====== Data provided ======
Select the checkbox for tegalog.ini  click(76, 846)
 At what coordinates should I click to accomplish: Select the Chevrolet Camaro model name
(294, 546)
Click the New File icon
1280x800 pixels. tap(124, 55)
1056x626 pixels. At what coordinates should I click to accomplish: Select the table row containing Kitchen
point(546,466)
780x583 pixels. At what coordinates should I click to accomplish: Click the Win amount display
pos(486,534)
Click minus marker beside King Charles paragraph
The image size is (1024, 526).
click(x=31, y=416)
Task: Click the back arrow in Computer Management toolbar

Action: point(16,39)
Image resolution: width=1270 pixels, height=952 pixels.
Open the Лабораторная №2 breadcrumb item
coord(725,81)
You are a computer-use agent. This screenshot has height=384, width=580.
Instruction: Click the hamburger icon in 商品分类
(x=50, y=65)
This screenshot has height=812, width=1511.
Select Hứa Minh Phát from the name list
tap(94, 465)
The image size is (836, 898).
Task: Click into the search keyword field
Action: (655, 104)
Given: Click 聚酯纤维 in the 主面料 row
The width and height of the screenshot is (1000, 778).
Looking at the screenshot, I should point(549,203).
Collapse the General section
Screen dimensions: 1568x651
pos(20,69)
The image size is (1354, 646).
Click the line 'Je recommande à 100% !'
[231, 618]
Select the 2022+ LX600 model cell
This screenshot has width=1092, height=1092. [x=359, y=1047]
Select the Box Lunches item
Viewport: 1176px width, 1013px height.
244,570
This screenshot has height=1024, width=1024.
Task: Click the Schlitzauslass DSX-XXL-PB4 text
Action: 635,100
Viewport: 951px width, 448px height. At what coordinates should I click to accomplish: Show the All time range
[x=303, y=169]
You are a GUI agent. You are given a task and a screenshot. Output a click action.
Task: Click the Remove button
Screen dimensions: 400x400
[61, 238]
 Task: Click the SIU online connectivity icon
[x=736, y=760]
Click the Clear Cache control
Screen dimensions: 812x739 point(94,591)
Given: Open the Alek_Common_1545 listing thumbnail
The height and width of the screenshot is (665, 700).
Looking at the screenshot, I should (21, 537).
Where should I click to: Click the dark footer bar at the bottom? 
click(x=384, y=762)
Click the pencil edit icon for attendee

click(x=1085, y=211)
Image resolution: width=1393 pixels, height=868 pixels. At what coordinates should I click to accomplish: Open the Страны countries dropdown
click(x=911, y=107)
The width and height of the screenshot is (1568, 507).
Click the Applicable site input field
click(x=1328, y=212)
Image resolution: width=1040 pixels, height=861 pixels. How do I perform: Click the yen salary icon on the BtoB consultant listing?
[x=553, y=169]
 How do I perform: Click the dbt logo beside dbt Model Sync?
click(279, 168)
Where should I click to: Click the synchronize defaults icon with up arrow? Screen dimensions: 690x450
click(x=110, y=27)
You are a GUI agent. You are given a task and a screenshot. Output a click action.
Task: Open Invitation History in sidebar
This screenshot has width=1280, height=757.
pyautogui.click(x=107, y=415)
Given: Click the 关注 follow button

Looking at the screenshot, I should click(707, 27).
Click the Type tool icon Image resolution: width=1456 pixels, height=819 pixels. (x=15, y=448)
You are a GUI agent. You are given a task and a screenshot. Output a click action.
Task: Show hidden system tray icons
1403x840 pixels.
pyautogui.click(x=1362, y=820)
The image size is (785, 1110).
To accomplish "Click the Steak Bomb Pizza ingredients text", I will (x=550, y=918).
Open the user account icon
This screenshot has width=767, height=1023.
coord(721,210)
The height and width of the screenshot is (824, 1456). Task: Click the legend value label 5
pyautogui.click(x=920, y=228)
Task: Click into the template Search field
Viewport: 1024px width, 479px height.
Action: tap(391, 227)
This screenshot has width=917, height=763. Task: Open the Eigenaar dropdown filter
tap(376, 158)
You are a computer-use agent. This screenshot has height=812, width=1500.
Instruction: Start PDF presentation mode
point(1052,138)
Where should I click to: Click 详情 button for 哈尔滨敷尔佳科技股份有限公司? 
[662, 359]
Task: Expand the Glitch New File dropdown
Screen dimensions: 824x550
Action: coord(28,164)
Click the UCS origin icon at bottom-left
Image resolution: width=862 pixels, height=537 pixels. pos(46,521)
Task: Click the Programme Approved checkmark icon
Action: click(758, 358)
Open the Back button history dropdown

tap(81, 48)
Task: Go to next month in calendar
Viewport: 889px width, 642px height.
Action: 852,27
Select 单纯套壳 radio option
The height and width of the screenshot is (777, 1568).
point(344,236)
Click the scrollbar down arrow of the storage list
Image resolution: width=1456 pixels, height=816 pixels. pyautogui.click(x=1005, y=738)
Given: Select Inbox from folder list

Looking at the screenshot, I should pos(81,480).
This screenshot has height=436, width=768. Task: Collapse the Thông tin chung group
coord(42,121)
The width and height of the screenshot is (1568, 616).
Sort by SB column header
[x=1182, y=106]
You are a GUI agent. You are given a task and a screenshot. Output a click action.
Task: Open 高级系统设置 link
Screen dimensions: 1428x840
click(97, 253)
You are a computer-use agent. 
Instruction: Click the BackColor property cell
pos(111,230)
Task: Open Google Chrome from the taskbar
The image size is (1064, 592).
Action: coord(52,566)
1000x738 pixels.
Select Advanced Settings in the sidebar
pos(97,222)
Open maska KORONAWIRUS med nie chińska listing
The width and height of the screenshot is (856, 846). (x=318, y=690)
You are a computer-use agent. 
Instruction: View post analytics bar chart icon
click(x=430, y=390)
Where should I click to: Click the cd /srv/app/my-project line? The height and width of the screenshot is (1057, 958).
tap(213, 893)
======
> _Task directions_
Would you please return all of the data exactly?

> _Your response_
Select the checkbox for tegalog.ini  click(76, 846)
 At what coordinates should I click to accomplish: Select the Chevrolet Camaro model name
(294, 546)
Click the New File icon
1280x800 pixels. tap(124, 55)
1056x626 pixels. At what coordinates should I click to accomplish: Select the table row containing Kitchen
point(546,466)
780x583 pixels. At what coordinates should I click to accomplish: Click the Win amount display
pos(486,534)
Click minus marker beside King Charles paragraph
The image size is (1024, 526).
click(x=31, y=416)
Task: Click the back arrow in Computer Management toolbar

Action: point(16,39)
Image resolution: width=1270 pixels, height=952 pixels.
Open the Лабораторная №2 breadcrumb item
coord(725,81)
You are a computer-use agent. This screenshot has height=384, width=580.
Instruction: Click the hamburger icon in 商品分类
(x=50, y=65)
This screenshot has height=812, width=1511.
Select Hứa Minh Phát from the name list
tap(94, 465)
The image size is (836, 898).
Task: Click into the search keyword field
Action: (655, 104)
Given: Click 聚酯纤维 in the 主面料 row
The width and height of the screenshot is (1000, 778).
Looking at the screenshot, I should point(549,203).
Collapse the General section
Screen dimensions: 1568x651
pos(20,69)
The image size is (1354, 646).
Click the line 'Je recommande à 100% !'
[231, 618]
Select the 2022+ LX600 model cell
This screenshot has width=1092, height=1092. [x=359, y=1047]
Select the Box Lunches item
Viewport: 1176px width, 1013px height.
244,570
This screenshot has height=1024, width=1024.
Task: Click the Schlitzauslass DSX-XXL-PB4 text
Action: 635,100
Viewport: 951px width, 448px height. At what coordinates should I click to accomplish: Show the All time range
[x=303, y=169]
You are a GUI agent. You are given a task and a screenshot. Output a click action.
Task: Click the Remove button
Screen dimensions: 400x400
[61, 238]
 Task: Click the SIU online connectivity icon
[x=736, y=760]
Click the Clear Cache control
Screen dimensions: 812x739 point(94,591)
Given: Open the Alek_Common_1545 listing thumbnail
The height and width of the screenshot is (665, 700).
Looking at the screenshot, I should (21, 537).
Where should I click to: Click the dark footer bar at the bottom? 
click(x=384, y=762)
Click the pencil edit icon for attendee

click(x=1085, y=211)
Image resolution: width=1393 pixels, height=868 pixels. At what coordinates should I click to accomplish: Open the Страны countries dropdown
click(x=911, y=107)
The width and height of the screenshot is (1568, 507).
Click the Applicable site input field
click(x=1328, y=212)
Image resolution: width=1040 pixels, height=861 pixels. How do I perform: Click the yen salary icon on the BtoB consultant listing?
[x=553, y=169]
 How do I perform: Click the dbt logo beside dbt Model Sync?
click(279, 168)
Where should I click to: Click the synchronize defaults icon with up arrow? Screen dimensions: 690x450
click(x=110, y=27)
You are a GUI agent. You are given a task and a screenshot. Output a click action.
Task: Open Invitation History in sidebar
This screenshot has width=1280, height=757.
pyautogui.click(x=107, y=415)
Given: Click the 关注 follow button

Looking at the screenshot, I should click(707, 27).
Click the Type tool icon Image resolution: width=1456 pixels, height=819 pixels. (x=15, y=448)
You are a GUI agent. You are given a task and a screenshot. Output a click action.
Task: Show hidden system tray icons
1403x840 pixels.
pyautogui.click(x=1362, y=820)
The image size is (785, 1110).
To accomplish "Click the Steak Bomb Pizza ingredients text", I will (x=550, y=918).
Open the user account icon
This screenshot has width=767, height=1023.
coord(721,210)
The height and width of the screenshot is (824, 1456). Task: Click the legend value label 5
pyautogui.click(x=920, y=228)
Task: Click into the template Search field
Viewport: 1024px width, 479px height.
Action: tap(391, 227)
This screenshot has width=917, height=763. Task: Open the Eigenaar dropdown filter
tap(376, 158)
You are a computer-use agent. This screenshot has height=812, width=1500.
Instruction: Start PDF presentation mode
point(1052,138)
Where should I click to: Click 详情 button for 哈尔滨敷尔佳科技股份有限公司? 
[662, 359]
Task: Expand the Glitch New File dropdown
Screen dimensions: 824x550
Action: coord(28,164)
Click the UCS origin icon at bottom-left
Image resolution: width=862 pixels, height=537 pixels. pos(46,521)
Task: Click the Programme Approved checkmark icon
Action: click(758, 358)
Open the Back button history dropdown

tap(81, 48)
Task: Go to next month in calendar
Viewport: 889px width, 642px height.
Action: 852,27
Select 单纯套壳 radio option
The height and width of the screenshot is (777, 1568).
point(344,236)
Click the scrollbar down arrow of the storage list
Image resolution: width=1456 pixels, height=816 pixels. pyautogui.click(x=1005, y=738)
Given: Select Inbox from folder list

Looking at the screenshot, I should pos(81,480).
This screenshot has height=436, width=768. Task: Collapse the Thông tin chung group
coord(42,121)
The width and height of the screenshot is (1568, 616).
Sort by SB column header
[x=1182, y=106]
You are a GUI agent. You are given a task and a screenshot. Output a click action.
Task: Open 高级系统设置 link
Screen dimensions: 1428x840
click(97, 253)
You are a computer-use agent. 
Instruction: Click the BackColor property cell
pos(111,230)
Task: Open Google Chrome from the taskbar
The image size is (1064, 592).
Action: coord(52,566)
1000x738 pixels.
Select Advanced Settings in the sidebar
pos(97,222)
Open maska KORONAWIRUS med nie chińska listing
The width and height of the screenshot is (856, 846). (x=318, y=690)
You are a computer-use agent. 
Instruction: View post analytics bar chart icon
click(x=430, y=390)
Where should I click to: Click the cd /srv/app/my-project line? The height and width of the screenshot is (1057, 958).
tap(213, 893)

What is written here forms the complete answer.